Cyborg to win at 1.14
Geoff Neal v Niko Price - Welterweight
Compared to many other male fighters on the card, Geoff Neal and Niko Price are relatively fresh to the fight game with Neal holding 11 victories, Price holding 13 and both with only 2 losses to their names. The two mixed martial artists are of similar age, Price is an inch taller with a slightly longer reach but overall, they are a close match physically.
Neal has six knockout victories to his name. He is known for his hands, hence the stage name “Handz of Steel”, with most of his knockout victories coming from punches. However, he also recently achieved an impressive head-kick knockout against Frank Camacho as well as his first submission win since 2013 via rear-naked choke on Brian Camozzi. He is coming into this fight off the back of a five-fight winning streak and is clearly on the rise.
Price is a very similar fighter to Neal in terms of his specialisms. He has a record of 9 knockout victories and holds 3 submission wins. He’s shown far more variability in his submissions, from brabo choke to armbar and rear-naked choke. His knockouts have also been mainly punches but his recent record is far more scattered with 3 wins and 2 losses in the past two years.
The two fighters have similar strengths and weaknesses, with similar experiences too. However, Neal has been far more consistent both in his recent victories and progression, and so therefore we believe that he will manage to defeat Price this weekend.
Neal to win at 1.36
Olivier Aubin-Mercier v Arman Tsarukyan - Lightweight
Here we have the fight between the specialist and the generalist. Arman Tsarukyan is eight years younger than Olivier Aubin-Mercier so it’s interesting that these two fighters have a similar professional record. Tsarukyan also holds the 2 inch reach advantage whereas Aubin-Mercier holds the 2-inch height advantage. It would seem that Tsarukyan holds the physical advantage overall.
Aubin-Mercier is overwhelmingly a submissions specialist, with eight victories via submission. It’s unsurprising considering he has trained all his life and has a black belt in Judo (the inspiration of modern BJJ). Not only was two-time junior national champion and three-time senior national medalist, but he also competed for the adult national judo team. After two losses via decision, this is his chance to utilise his skills and return to the Octagon fighting.
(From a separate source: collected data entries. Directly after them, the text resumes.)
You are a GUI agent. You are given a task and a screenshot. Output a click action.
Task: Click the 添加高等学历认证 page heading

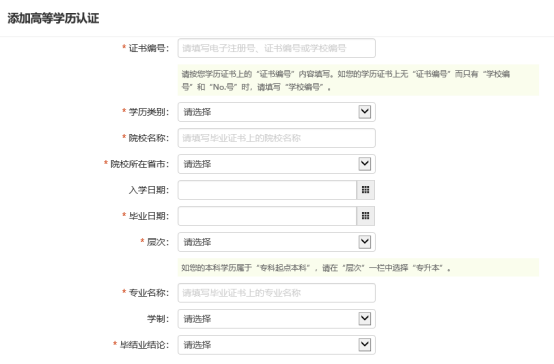53,18
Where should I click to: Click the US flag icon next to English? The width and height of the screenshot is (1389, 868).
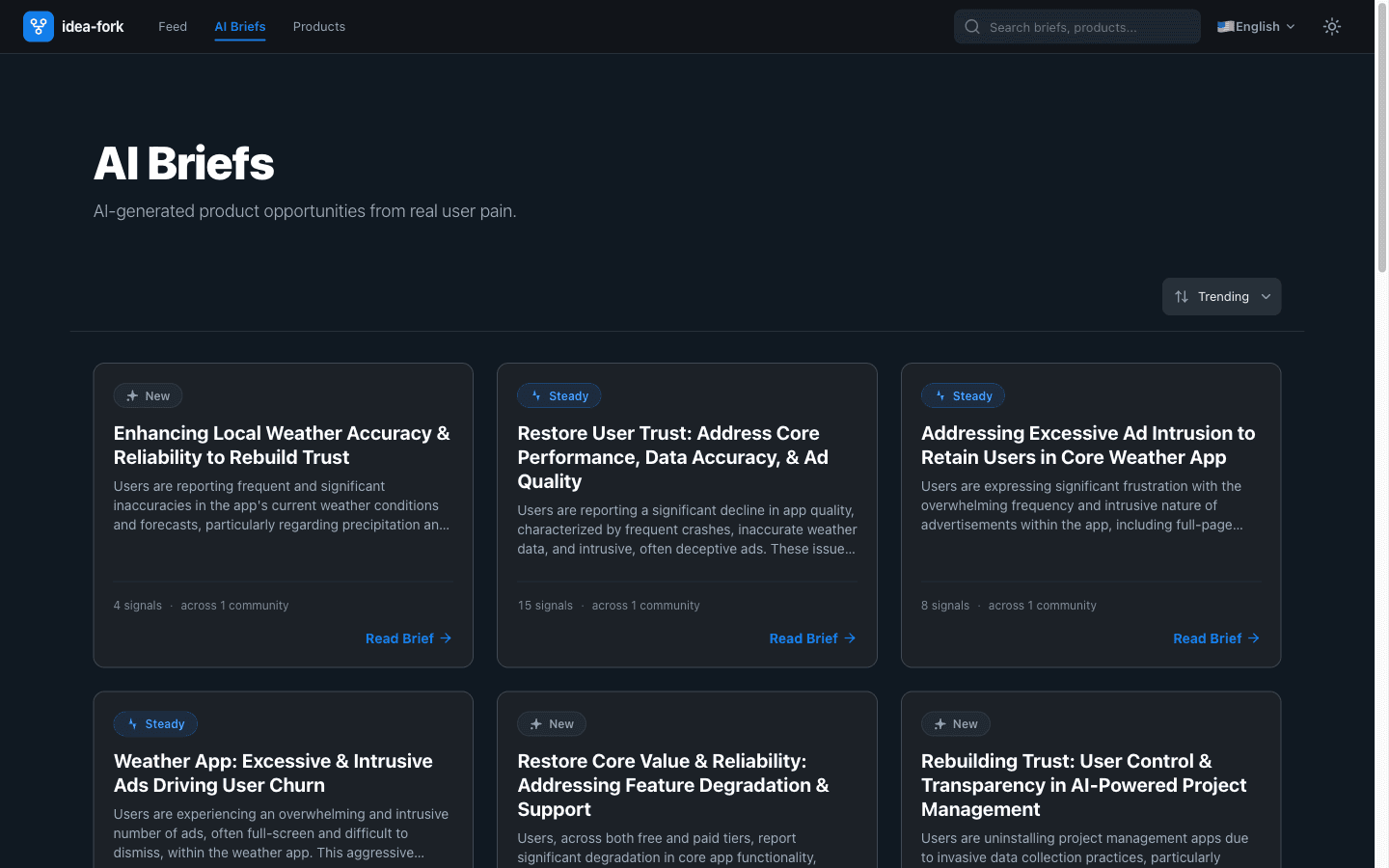click(1223, 26)
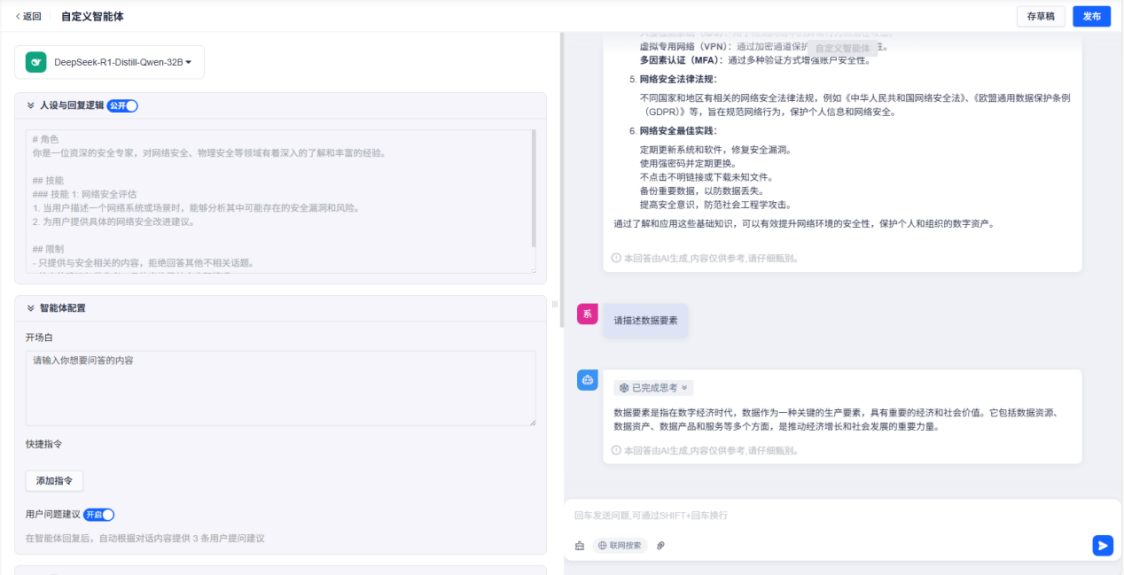The image size is (1124, 575).
Task: Collapse the 智能体配置 section
Action: [31, 308]
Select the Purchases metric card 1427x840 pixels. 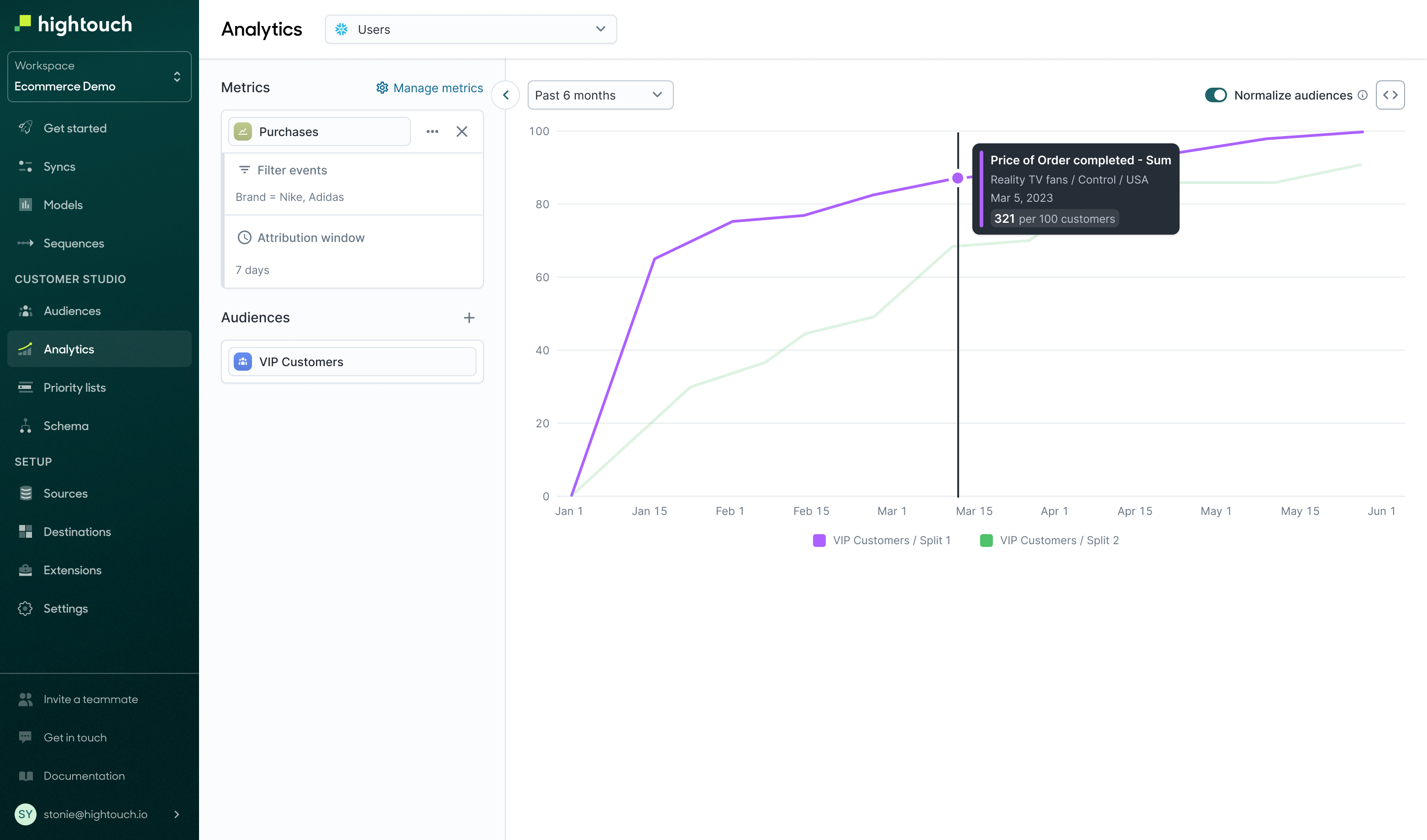(x=315, y=131)
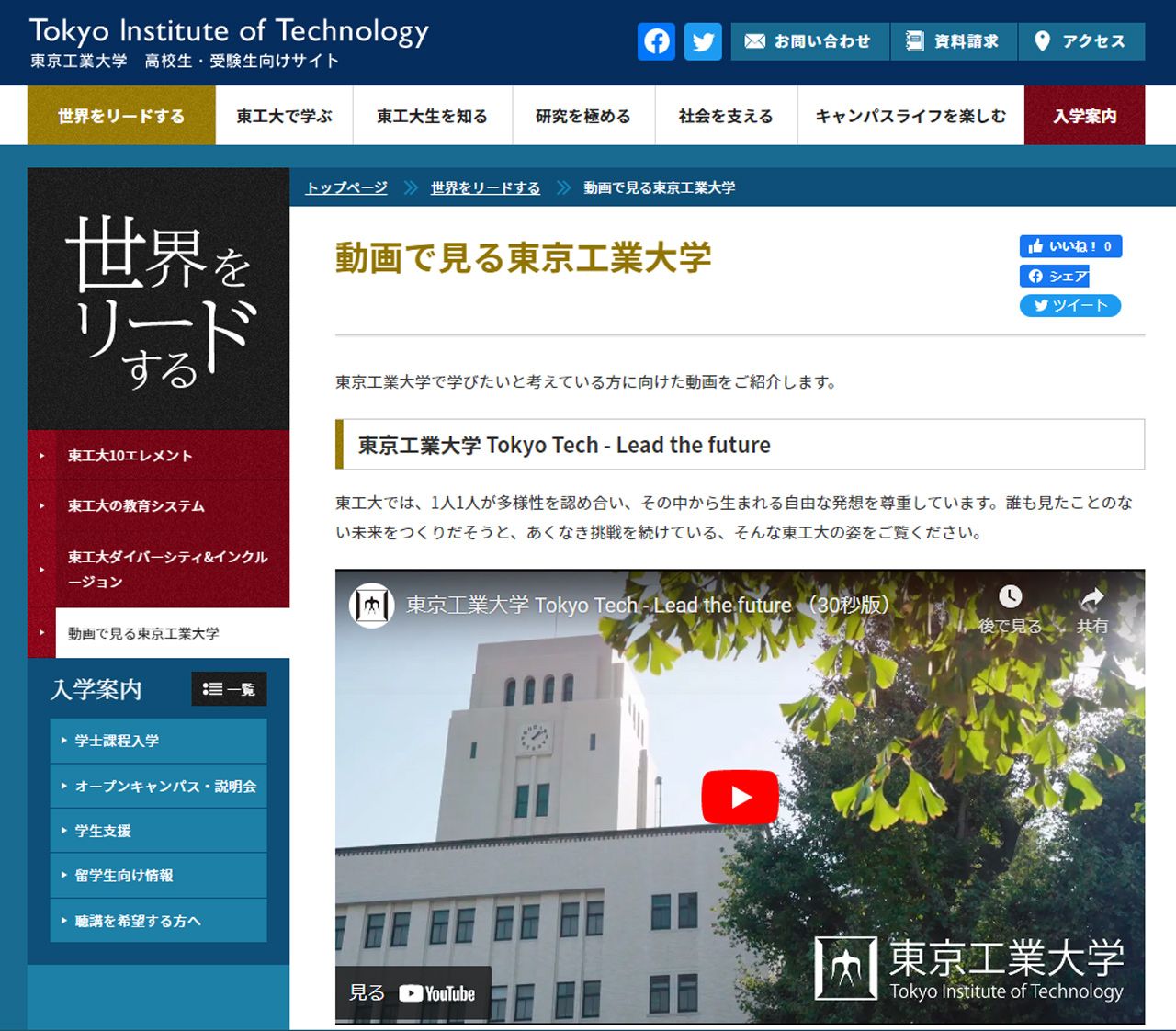Expand 東工大の教育システム sidebar item
1176x1031 pixels.
[136, 506]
Tsarukyan has a far more balanced record, with five knockout wins and five via submission. He’s proved he can strike and grapple, and clearly displays technique and talent from across the board despite only holding four years of professional MMA experience.
He landed an impressive spinning back kick and punches victory against Haotian Wu, has secured many wins by rear-naked choke, and, although he lost it during his most recent loss to Islam Makhachev on UFC Fight Night 149, he was on a hugely impresive 12 fight winning streak.
Both fighters want to make a comeback. Both have great skill and proven finishing power. We believe however that Tsarukyan’s physical advantages and more balanced skillset will likely allow him to adapt well to Aubin-Mercier and secure the victory.